Tags: #Relato, Viajes

Lugares donde se calma el dolor (60 page)

En el año 1994 pudimos ver en el Museo del Prado una exposición titulada
Los músicos de Georges de la Tour
, comisariada por Juan J. Luna, quien nos daba algunas pistas sobre un cuadro de De la Tour que el conde de Maule menciona en su libro,
Viaje
, en posesión de Sebastián Martínez, amigo de Goya.
El destino de aquel Hombre soplando un tizón para encender una pipa
aún se desconoce. En dicho catálogo el mismo comisario hacía referencia a una interesante
Naturaleza muerta
en una colección particular madrileña, «clasificable en cierto modo dentro del género de la
Vanitas
, que se presentó por primera vez en la exposición
Caravaggio y el naturalismo español
(Sevilla 1973). Representa una calavera con dos libros, uno muy grande abierto con las hojas movidas, y otro más pequeño, abierto de igual forma». Probablemente era el fragmento de un cuadro mayor que fue cortado hábilmente y repintado su fondo. «Evoca las primeras creaciones de De la Tour sin que ello implique la consideración de original», concluye Luna.
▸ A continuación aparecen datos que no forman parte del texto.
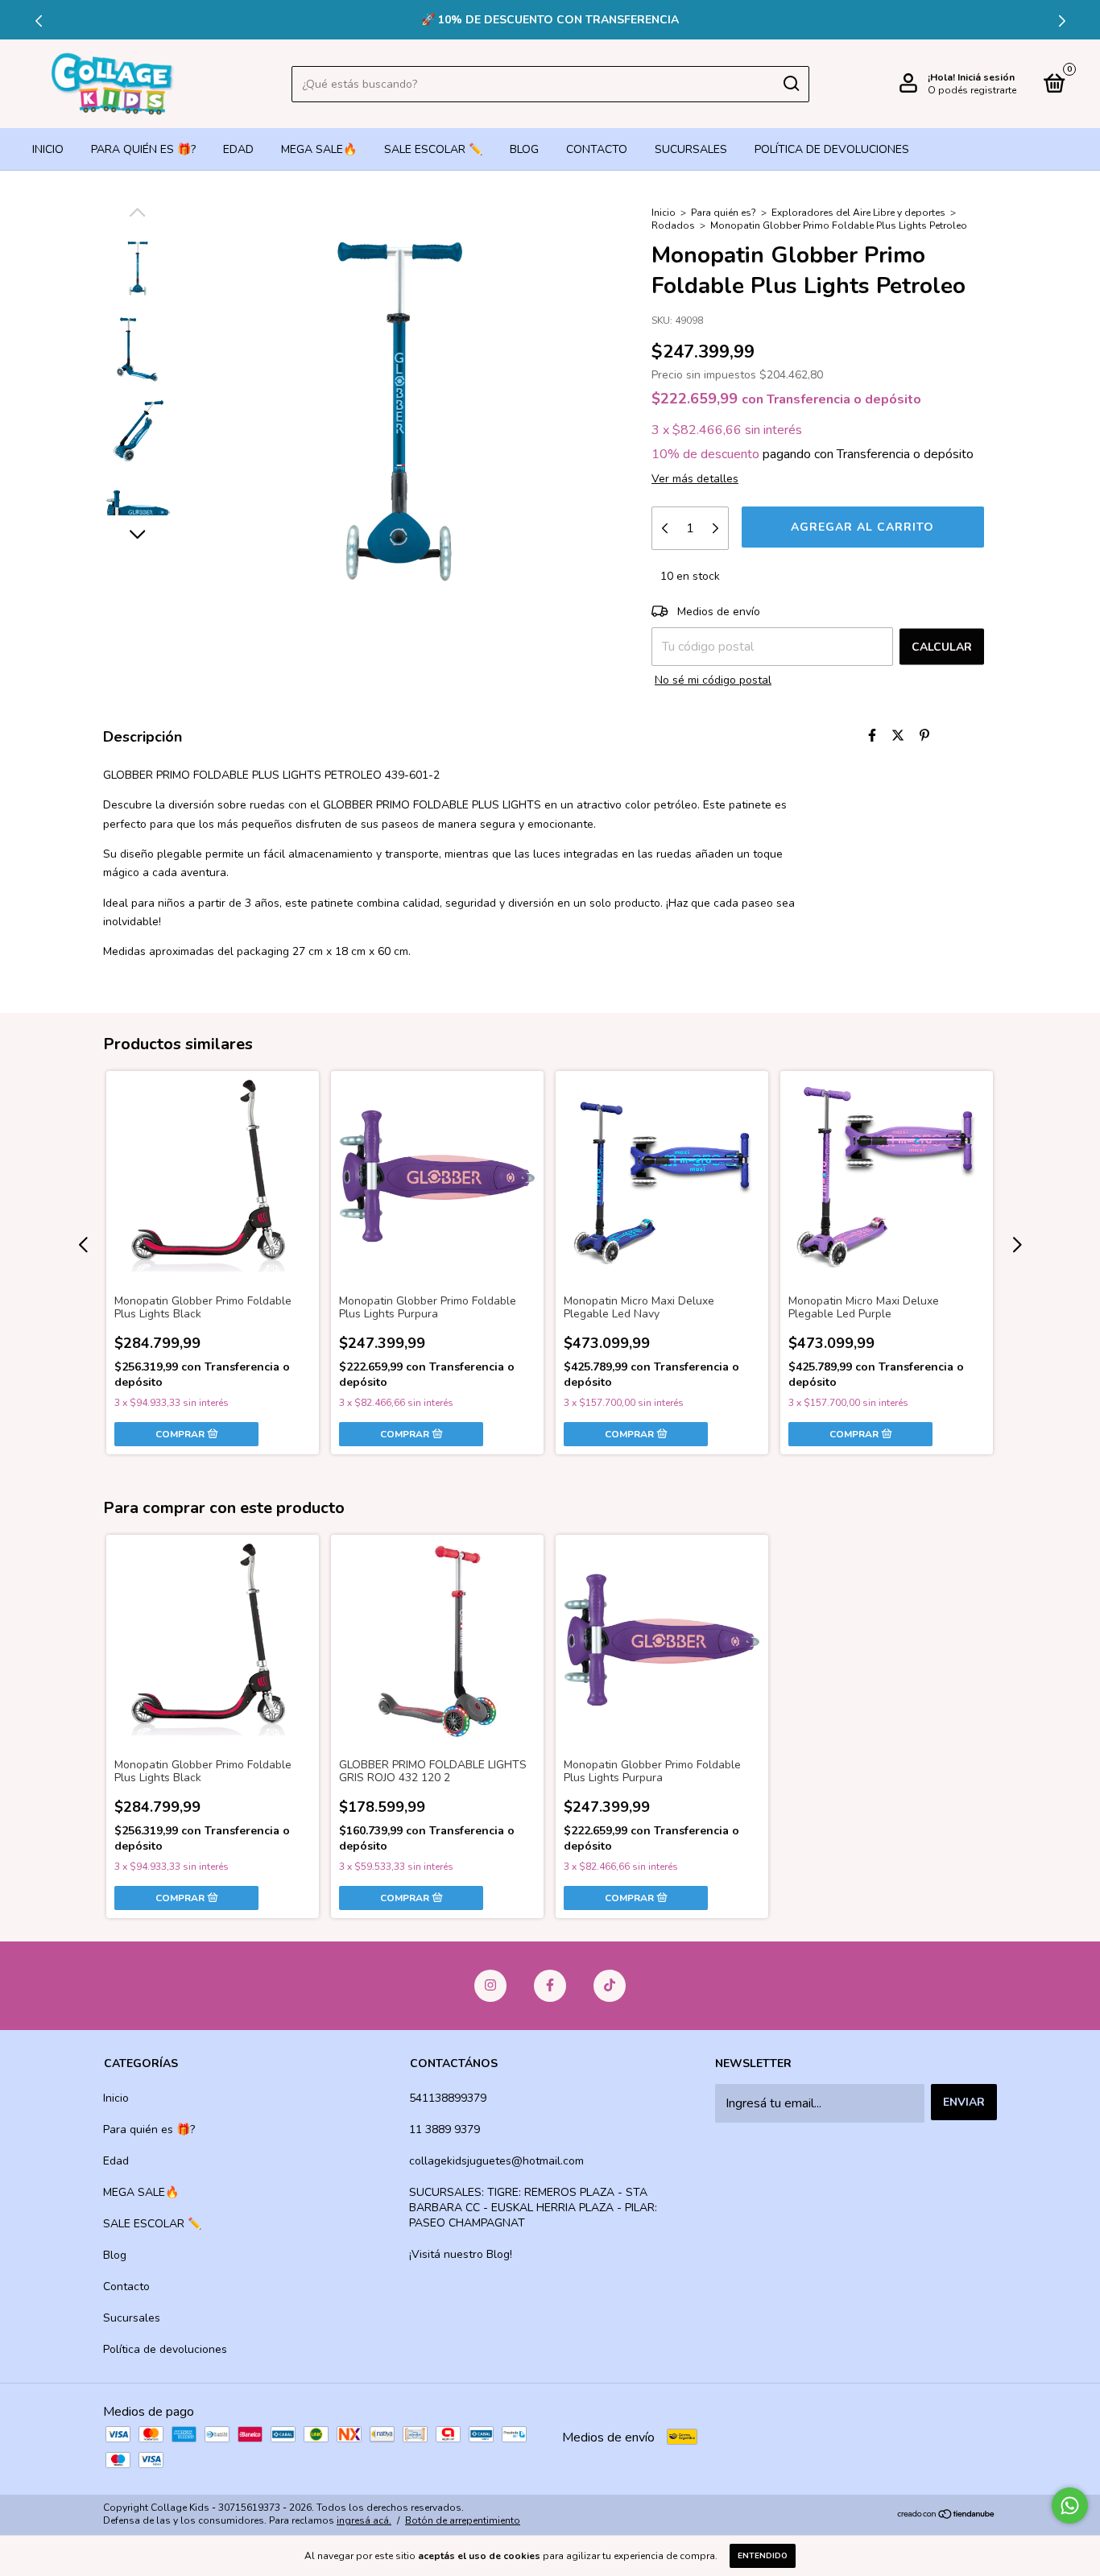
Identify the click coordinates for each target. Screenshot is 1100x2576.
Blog (524, 149)
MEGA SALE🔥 (319, 149)
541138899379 (447, 2098)
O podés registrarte (972, 90)
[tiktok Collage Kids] (609, 1986)
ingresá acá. (364, 2520)
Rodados (673, 225)
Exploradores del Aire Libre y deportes (858, 212)
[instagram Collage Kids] (490, 1986)
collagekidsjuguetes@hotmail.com (496, 2161)
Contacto (596, 149)
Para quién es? (723, 212)
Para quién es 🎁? (143, 149)
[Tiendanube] (946, 2515)
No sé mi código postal (713, 680)
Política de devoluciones (832, 149)
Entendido (763, 2556)
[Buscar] (790, 83)
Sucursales (691, 149)
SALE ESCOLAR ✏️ (433, 149)
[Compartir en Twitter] (897, 736)
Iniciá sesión (986, 77)
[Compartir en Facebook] (872, 736)
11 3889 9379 (444, 2129)
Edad (238, 149)
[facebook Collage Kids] (550, 1986)
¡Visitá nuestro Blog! (460, 2254)
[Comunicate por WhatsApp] (1070, 2505)
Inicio (48, 149)
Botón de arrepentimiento (462, 2520)
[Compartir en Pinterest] (924, 736)
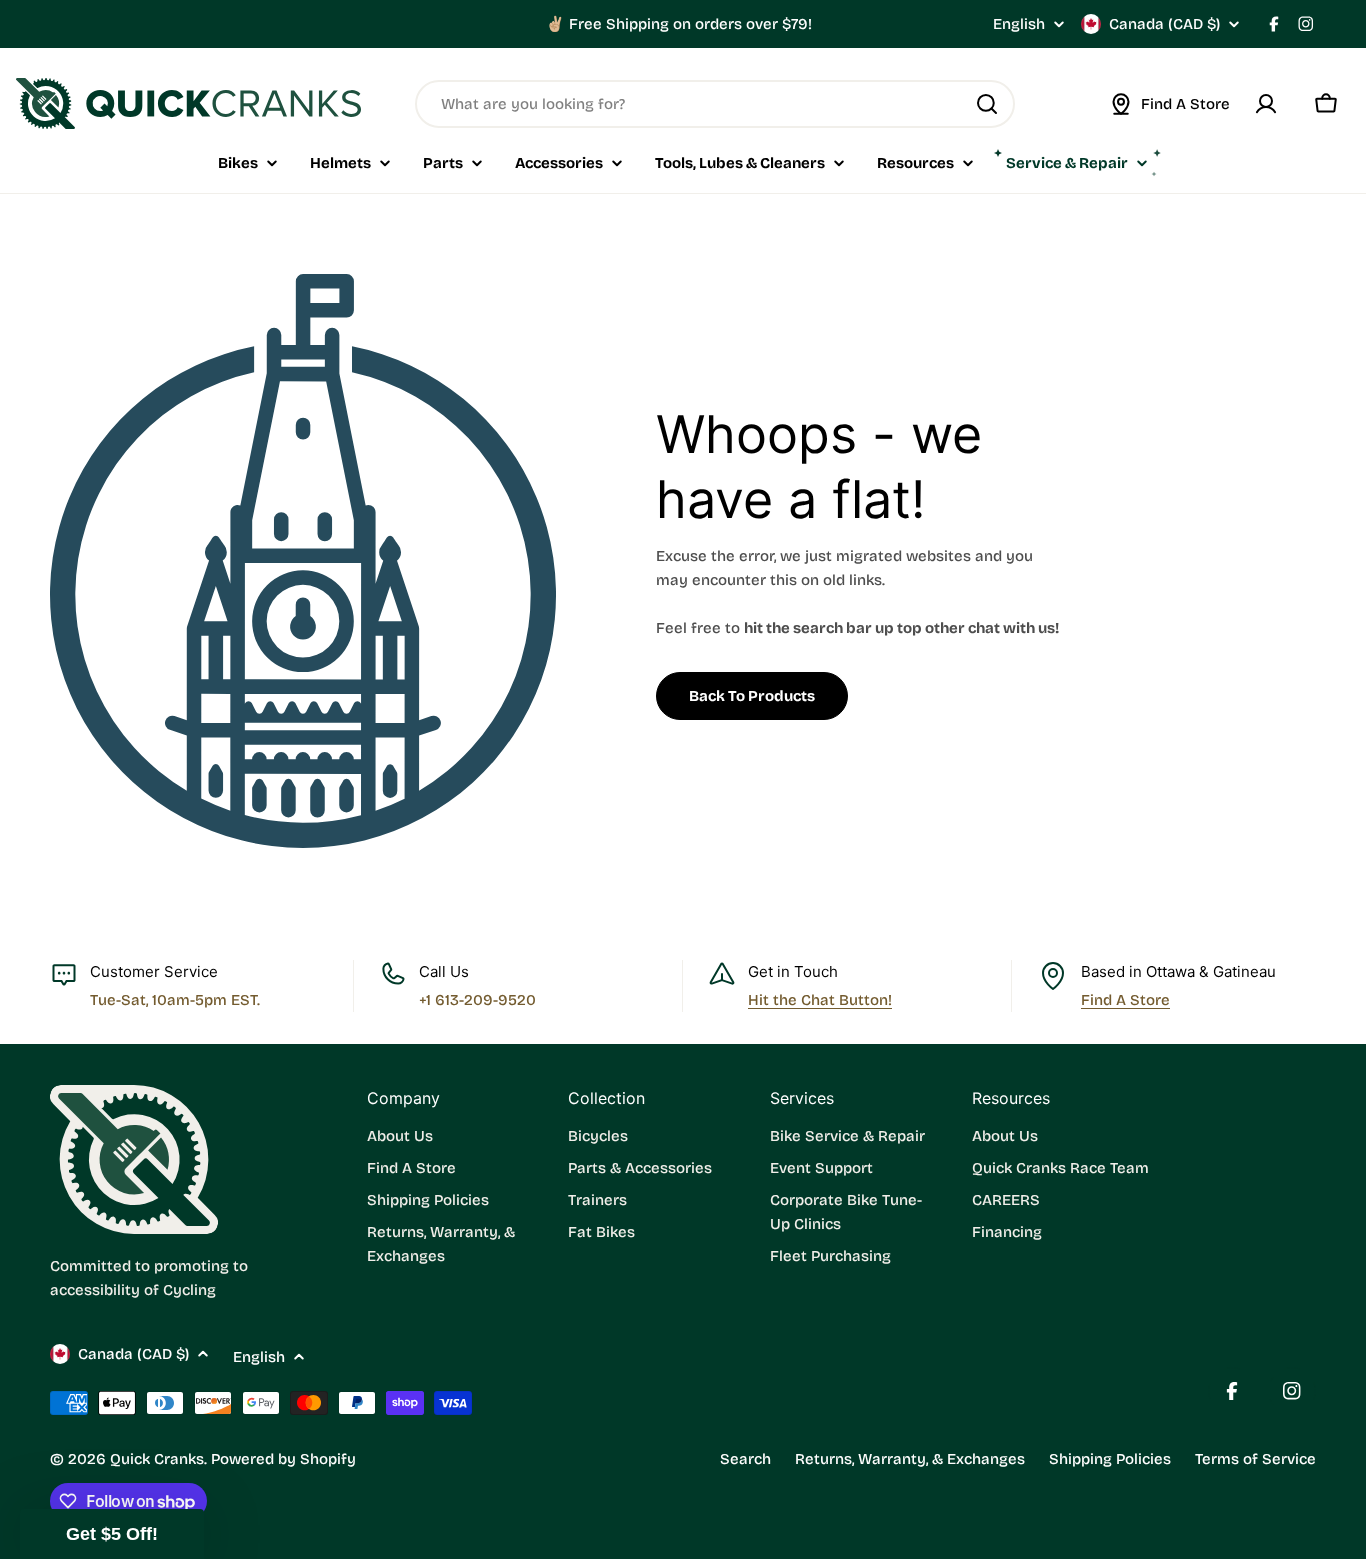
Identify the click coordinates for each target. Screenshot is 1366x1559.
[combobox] (715, 104)
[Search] (987, 104)
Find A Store (1125, 1000)
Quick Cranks (157, 1459)
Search (745, 1459)
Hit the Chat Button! (820, 1000)
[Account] (1266, 104)
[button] (112, 1534)
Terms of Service (1255, 1459)
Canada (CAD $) (1164, 24)
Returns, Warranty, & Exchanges (910, 1459)
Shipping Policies (1110, 1459)
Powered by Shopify (283, 1459)
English (1019, 24)
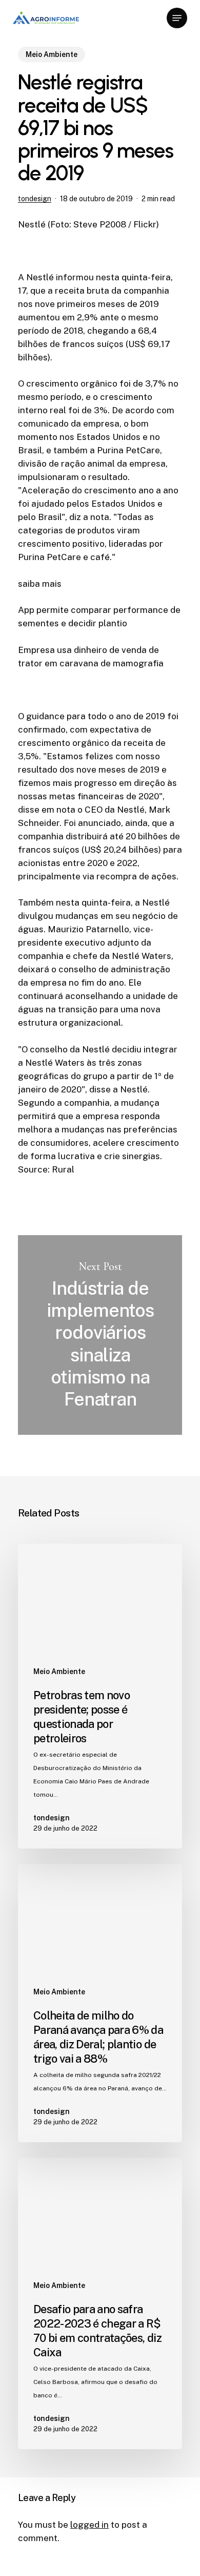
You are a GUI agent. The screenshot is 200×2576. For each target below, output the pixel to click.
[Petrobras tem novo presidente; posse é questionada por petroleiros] (100, 1696)
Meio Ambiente (51, 54)
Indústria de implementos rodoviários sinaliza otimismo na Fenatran (100, 1335)
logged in (89, 2525)
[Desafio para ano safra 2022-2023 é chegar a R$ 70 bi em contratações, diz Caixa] (100, 2303)
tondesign (34, 199)
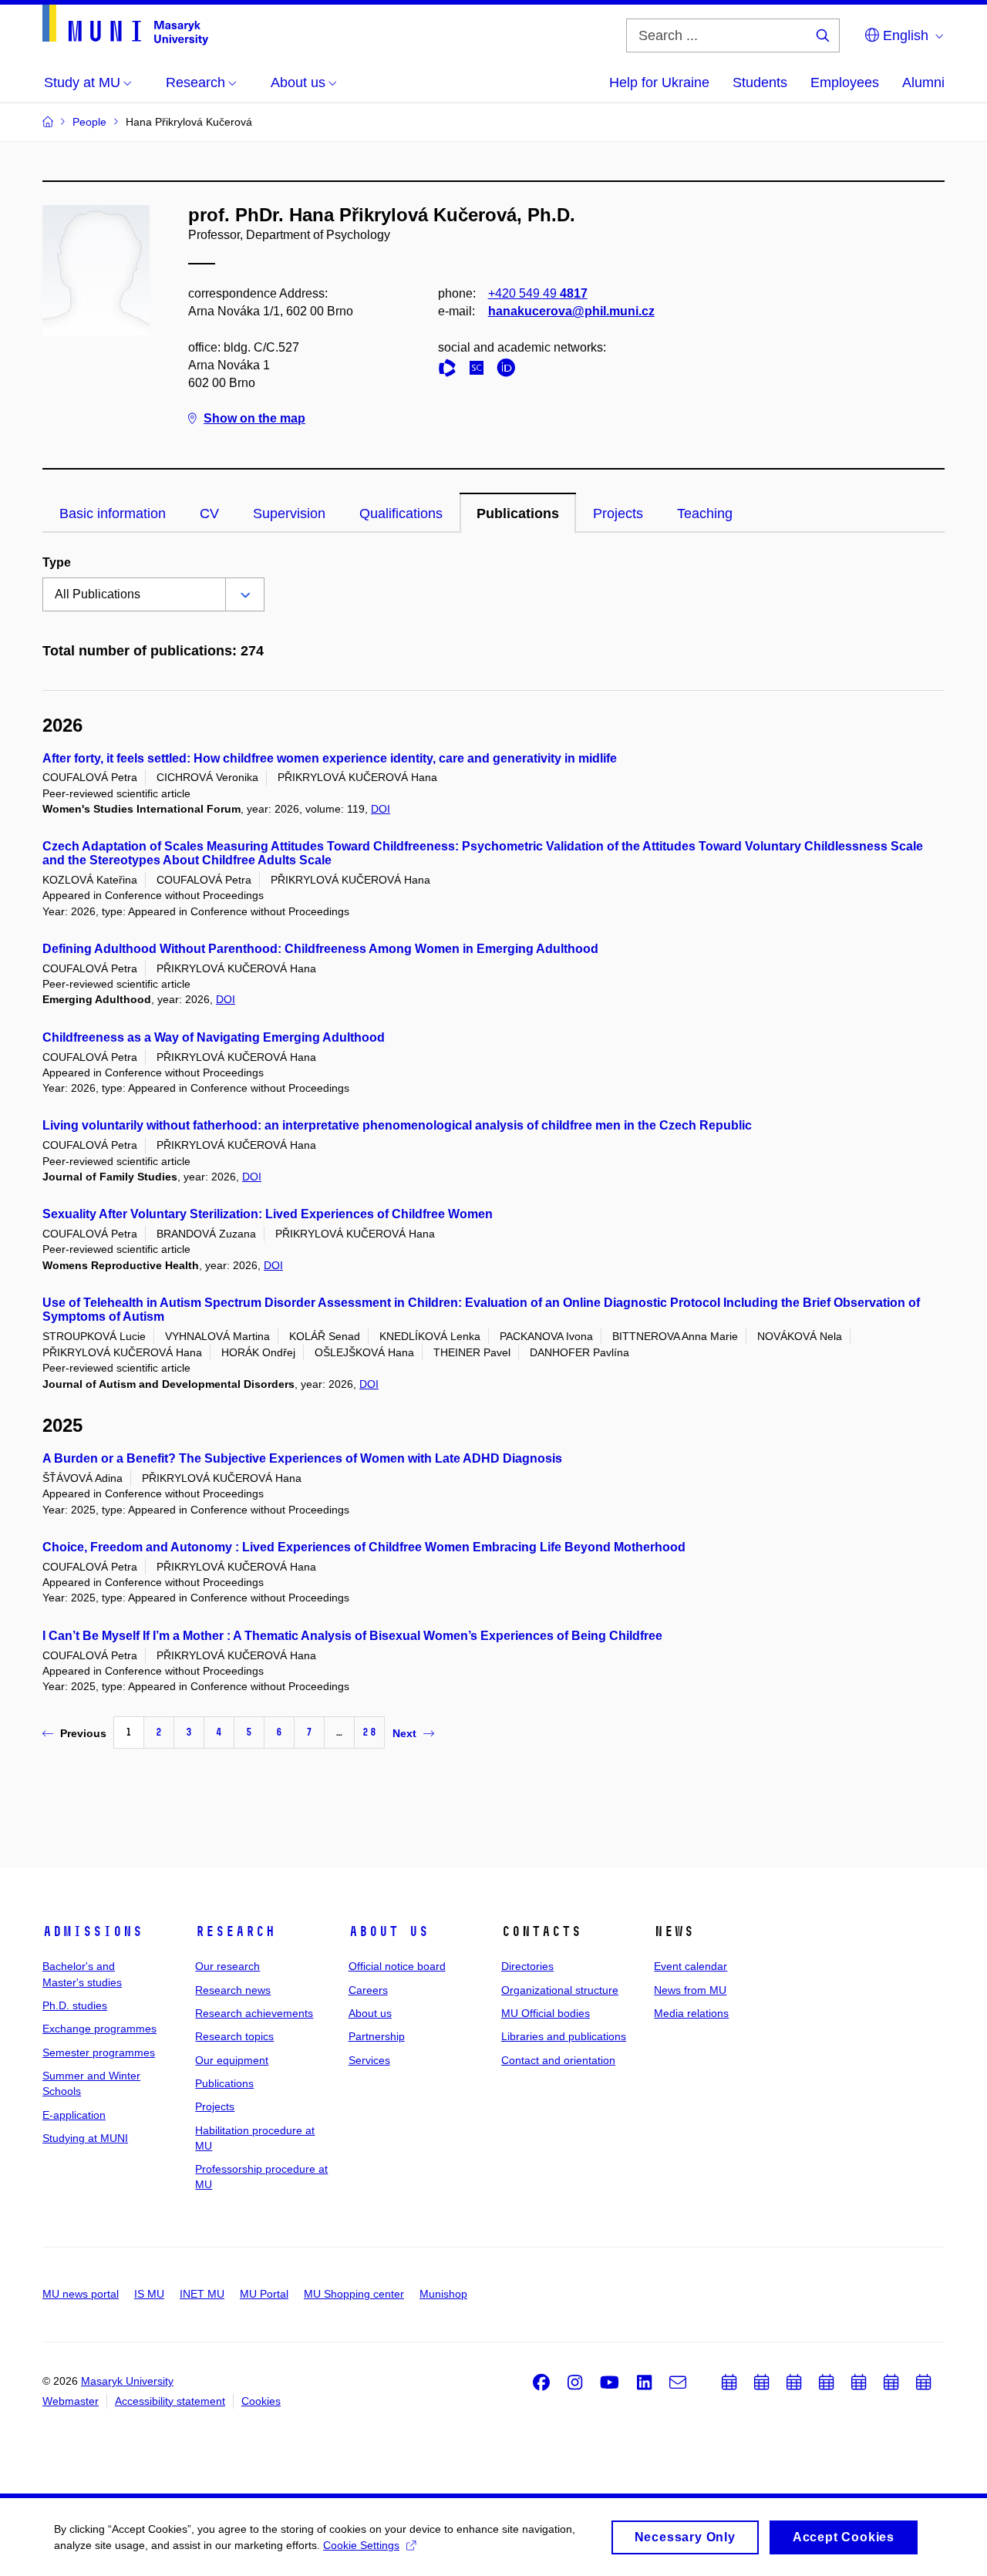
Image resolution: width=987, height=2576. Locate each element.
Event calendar (690, 1966)
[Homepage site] (125, 25)
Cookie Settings (361, 2545)
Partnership (377, 2036)
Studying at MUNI (85, 2138)
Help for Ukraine (659, 82)
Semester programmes (98, 2052)
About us (389, 1931)
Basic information (112, 513)
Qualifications (401, 513)
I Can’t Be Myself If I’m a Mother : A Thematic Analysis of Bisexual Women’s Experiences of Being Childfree (352, 1635)
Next (404, 1733)
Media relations (691, 2013)
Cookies (261, 2401)
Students (760, 82)
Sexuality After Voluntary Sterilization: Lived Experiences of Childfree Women (267, 1214)
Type (56, 562)
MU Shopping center (354, 2294)
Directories (527, 1966)
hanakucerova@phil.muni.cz (571, 311)
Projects (618, 513)
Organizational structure (559, 1990)
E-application (74, 2115)
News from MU (690, 1990)
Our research (227, 1966)
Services (369, 2060)
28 (369, 1732)
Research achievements (254, 2013)
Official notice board (397, 1966)
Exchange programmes (99, 2028)
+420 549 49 (538, 293)
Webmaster (70, 2401)
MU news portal (80, 2294)
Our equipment (231, 2060)
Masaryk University (127, 2381)
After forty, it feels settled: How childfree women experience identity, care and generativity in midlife (329, 758)
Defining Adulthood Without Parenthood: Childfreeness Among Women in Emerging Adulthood (320, 948)
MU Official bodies (545, 2013)
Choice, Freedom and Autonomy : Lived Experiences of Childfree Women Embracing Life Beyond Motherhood (364, 1547)
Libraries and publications (563, 2036)
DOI (380, 809)
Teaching (705, 513)
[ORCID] (510, 370)
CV (209, 513)
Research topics (234, 2036)
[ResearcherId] (451, 370)
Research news (233, 1990)
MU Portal (264, 2294)
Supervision (289, 513)
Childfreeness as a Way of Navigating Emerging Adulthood (213, 1037)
Hemos descubierto un tesoro. Los tesoros, por lo general, se escondían en cavernas o cuevas. San Jerónimo vivió en una de ellas. Cristo nació en otra. De la Tour pintó varias como fondos para sus cuadros. Han pasado décadas, o quizá siglos, sin que hayamos podido disfrutar de esta pintura apartada en el desierto, como el propio san Jerónimo. «Bálsamo precioso es la pintura, / para el intelecto verdadera medicina, / que cuanto más está en el frasco más se refina, / y en cien años es milagroso», escribe Marco Boschini en
Carta del navegar pittoresco
. El buen arte está en sobrevivir al tiempo, porque ya lo dijo don Francisco de Goya: «El tiempo también pinta».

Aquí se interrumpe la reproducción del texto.